Lei condivide i rilievi della Commissione Ue sulle coperture inserite in legge di bilancio 2017?

Le coperture finanziarie inserite nella legge di bilancio 2017 sono del tutto inadeguate dal punto di vista dei contenuti. Quella che abbiamo di fronte è più una manovra di tipo elettoralistico che non un testo contenente le misure prioritarie per lo sviluppo economico.

Come valuta il braccio di ferro sul rapporto deficit/Pil?

Il governo ha fissato il rapporto deficit/Pil al 2,4%, infrangendo dello 0,8% la soglia prescritta dall’Unione Europea pari all’1,6%. L’Ue sembrava chiaramente disposta ad arrivare al 2%, ma non lo è per quanto riguarda il 2,4%. Quest’ultima cifra è raggiunta automaticamente con i risparmi di spesa per interessi sul debito pubblico di cui l’Italia sta beneficiando. L’Italia è scesa dal 3% di deficit del 2014 al 2,6% del 2015, per il semplice fatto che ha risparmiato lo 0,4% con la riduzione dei tassi d’interesse sui titoli del debito pubblico. Renzi si trova incastrato nell’impossibilità di andare avanti a gestire questo tipo di bilancio. Bisogna tenere presente che l’Italia sta diventando il Paese più a rischio dell’Unione Europea.

Il condono è una misura condivisibile?

I condoni si possono fare anche per fare cassa, ma a condizione che ci sia una nuova legge che regola una determinata materia. Ciò vale anche per i capitali all’estero, a condizione che ci sia una nuova normativa che modifica un regime di tassazione. Lo stesso vale quando si riducono determinate aliquote ma si modifica la struttura degli accertamenti. In questo caso però per Equitalia non cambia nulla dal punto di vista del regime giuridico né delle riscossioni né del contenzioso. Anche per quanto riguarda i capitali all’estero non c’è nessuna novità.

 

Ma questo è un vero condono o no?

E’ un condono vero e proprio, perché togliere gli interessi non è certamente un’operazione corretta dal punto di vista tecnico. Togliendo gli oneri per interessi infatti il contribuente è sollecitato a pagare subito, ma non dimentichiamo che queste sono cartelle che erano in riscossione e che potrebbero poi andare ulteriormente in riscossione negli anni successivi. Lo Stato quindi in questo modo anticipa l’entrata e realizza una sanatoria parziale.

 

Ha senso che l’Unione Europea si metta a cavillare sui fondi per il terremoto?
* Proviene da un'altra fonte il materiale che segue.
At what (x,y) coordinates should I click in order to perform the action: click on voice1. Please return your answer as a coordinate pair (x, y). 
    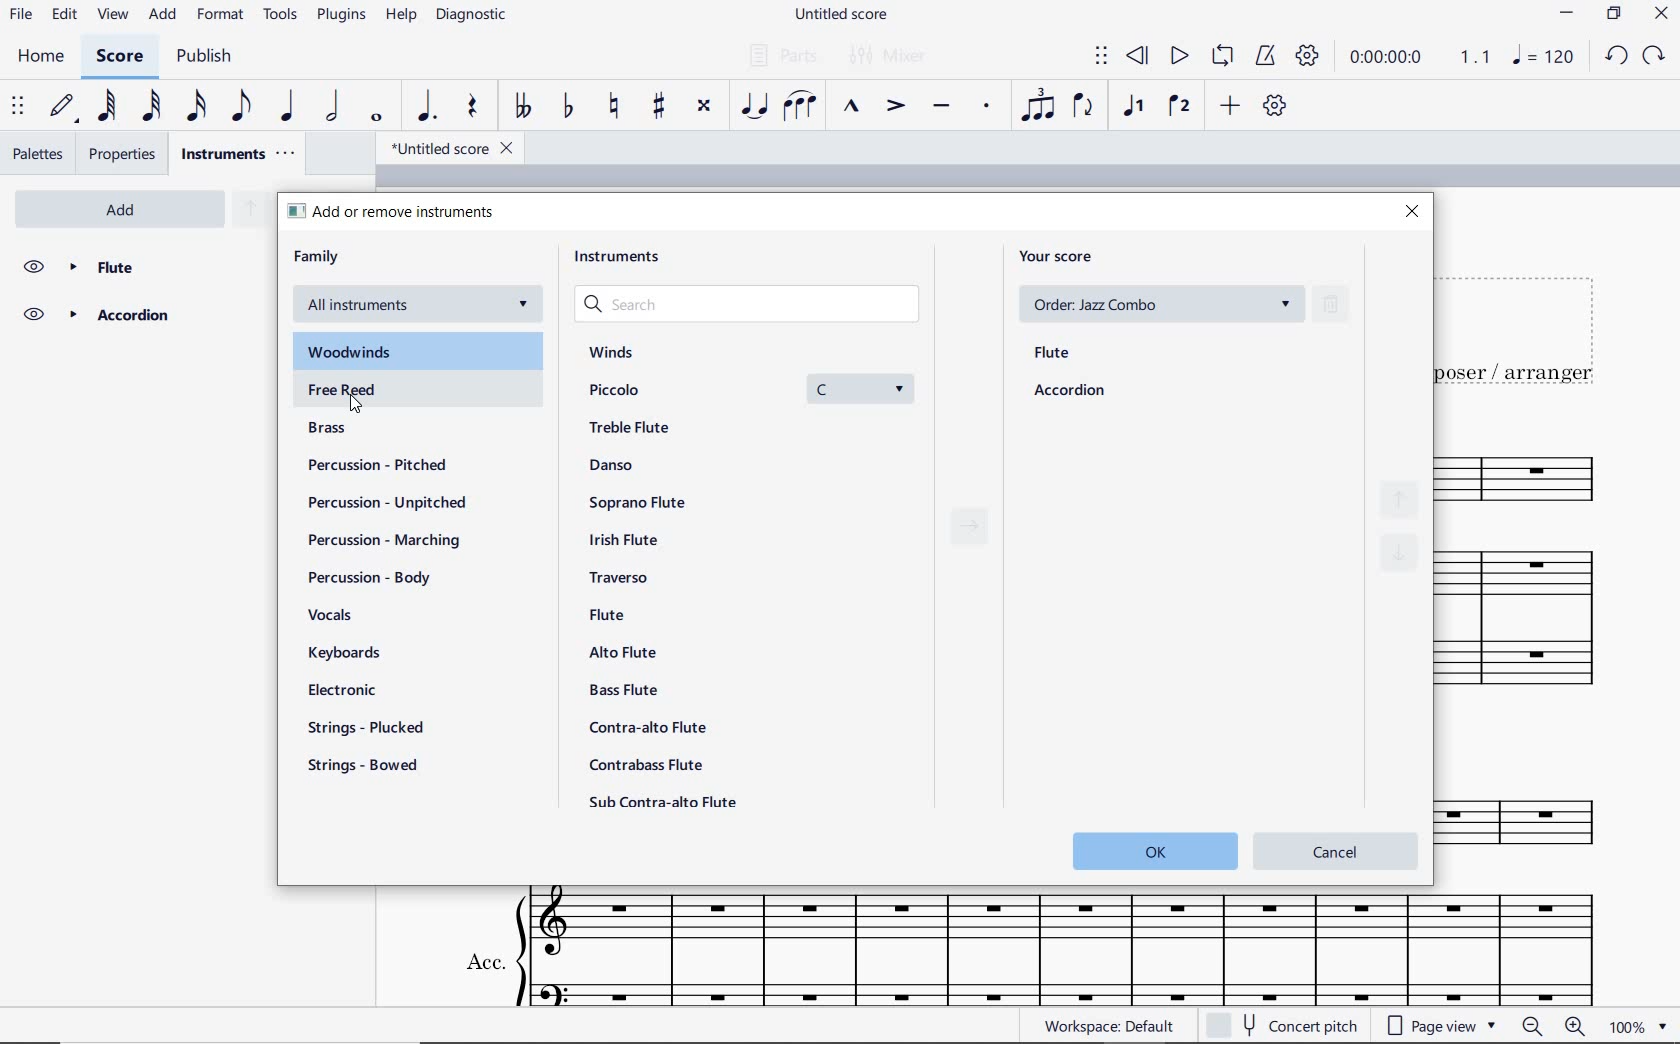
    Looking at the image, I should click on (1133, 107).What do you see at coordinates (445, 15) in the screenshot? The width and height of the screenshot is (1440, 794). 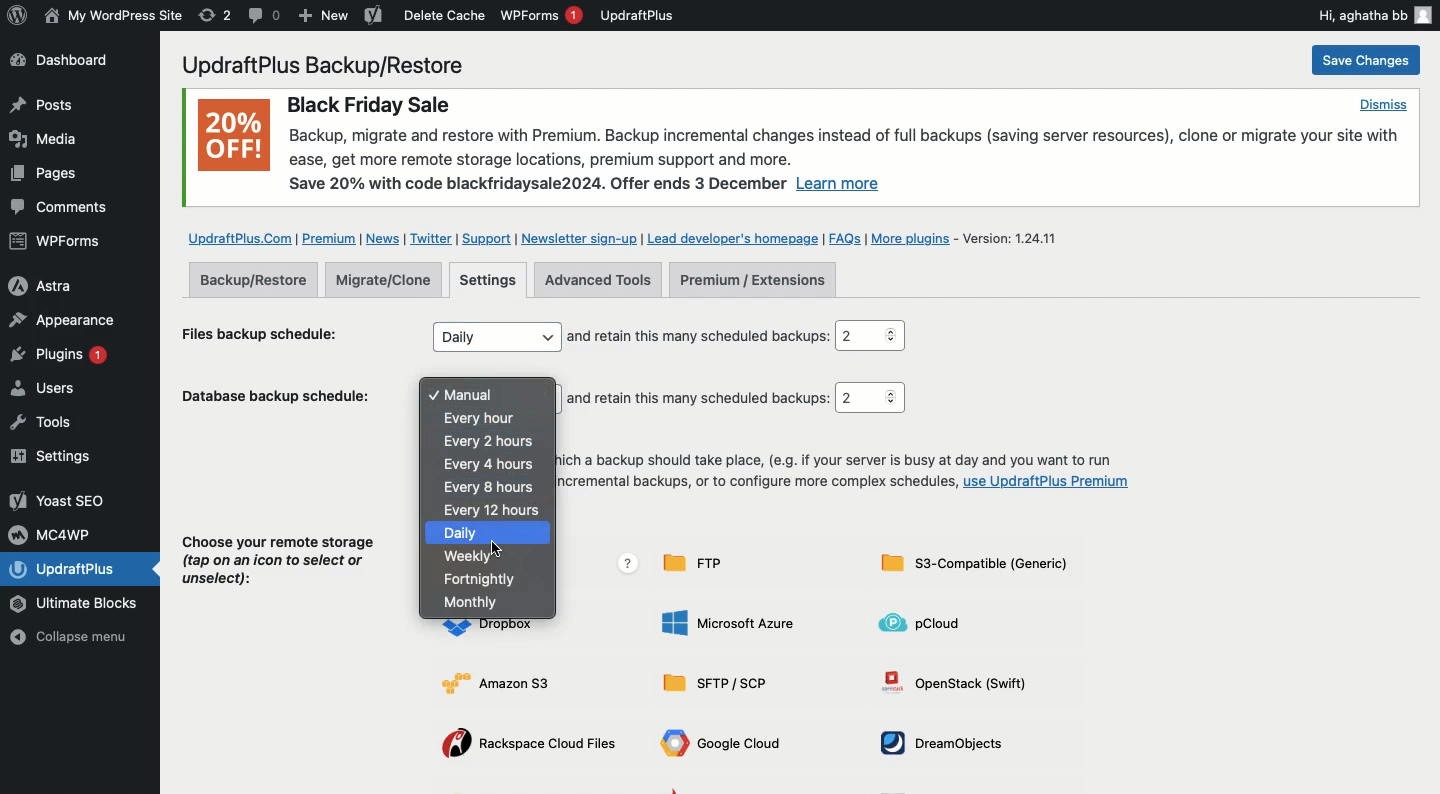 I see `Delete cache` at bounding box center [445, 15].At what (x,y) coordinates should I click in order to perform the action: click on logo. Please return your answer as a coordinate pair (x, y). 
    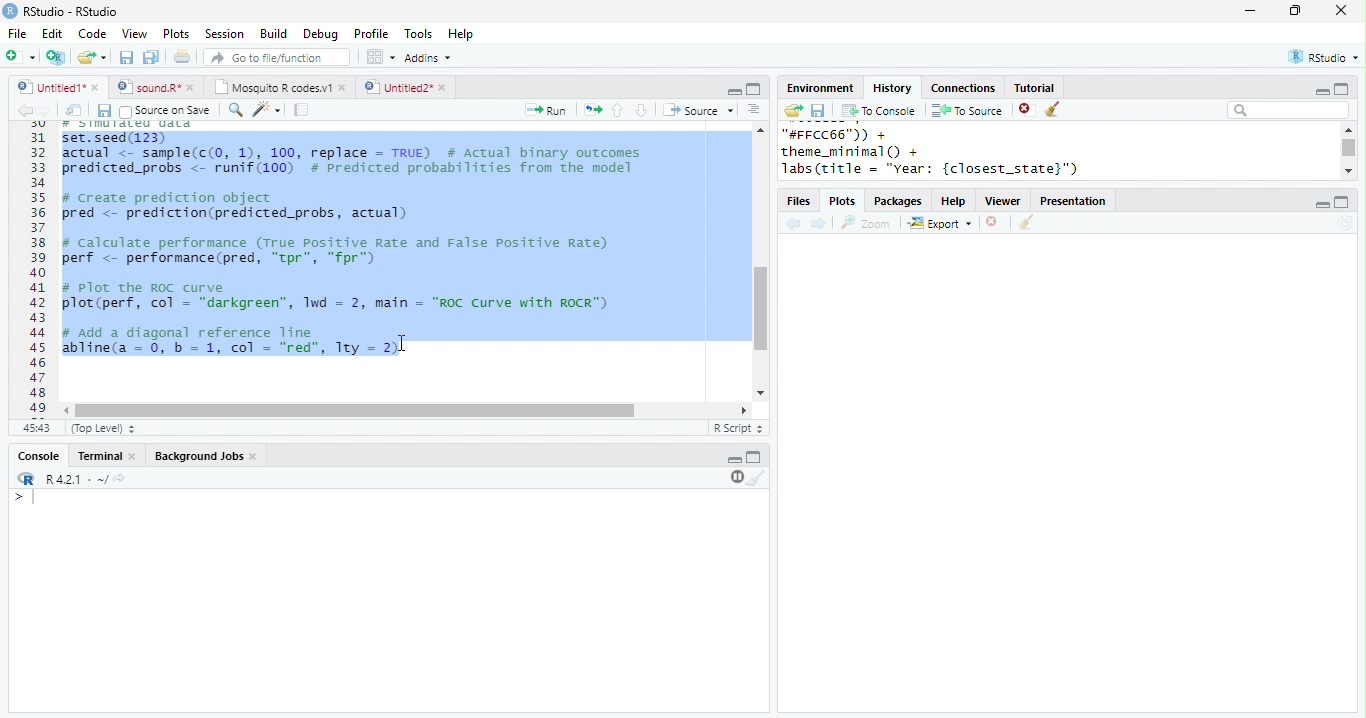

La posizione del governo sulle spese per il terremoto è debolissima. Oltre alle spese vere e proprie che riguardano i danni prodotti dal sisma, il governo ha inserito anche gli interventi che riguardano la messa in sicurezza degli edifici. Ciò non ha senso perché questa non è una spesa che riguarda l’ultimo terremoto, bensì nasce dal fatto che il sisma induce a guardare meglio agli edifici pubblici.

 

La lettera dell’Unione Europea quali effetti politici produrrà sul referendum?

Dal momento che anche in Germania siamo in un periodo elettorale, le correzioni si devono comunque fare e quindi una parte delle promesse di Renzi cadrà. Dall’altra comunque la legge di bilancio 2017 è molto a rischio a causa del fatto che il Pd uscirà lacerato dal referendum. Anche se al referendum dovessero vincere i Sì, non è detto necessariamente che Renzi avrà la maggioranza in parlamento. Infine anche se l’avesse, bisogna rendersi conto che poi possono arrivare i moniti della Bce, la quale è in difficoltà nell’acquistare titoli italiani.